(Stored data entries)
━━━━━━━━

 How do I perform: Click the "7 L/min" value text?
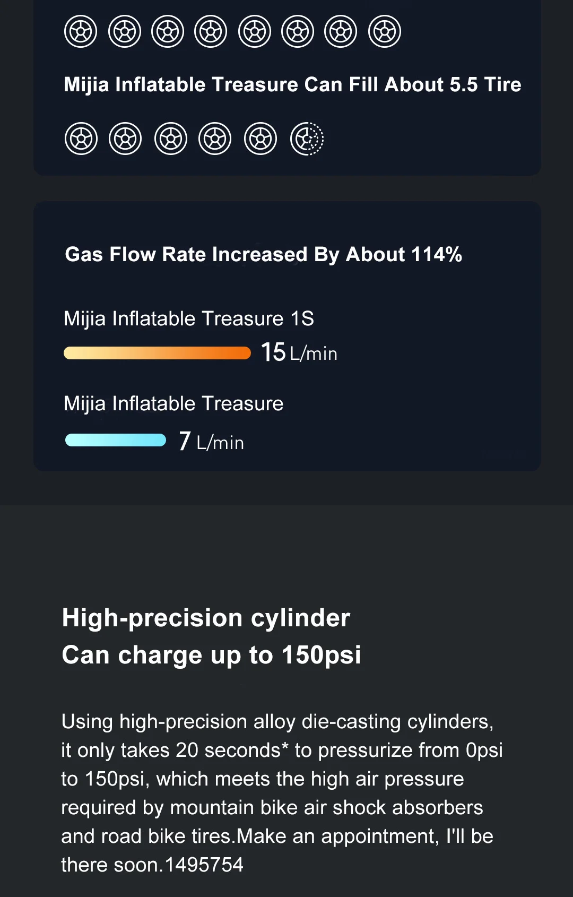[211, 441]
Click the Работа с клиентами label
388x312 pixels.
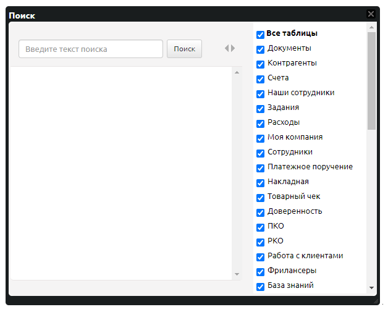305,256
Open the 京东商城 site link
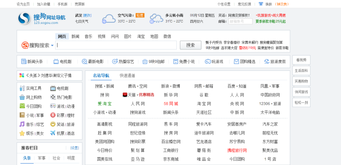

━━━━━━━━

**Exercise description:** The records above should be reproduced exactly, with the pictures omitted.

**Answer below:**
 How do I perform: Click the "7 L/min" value text?
[211, 441]
Click the Работа с клиентами label
388x312 pixels.
305,256
Open the 京东商城 site link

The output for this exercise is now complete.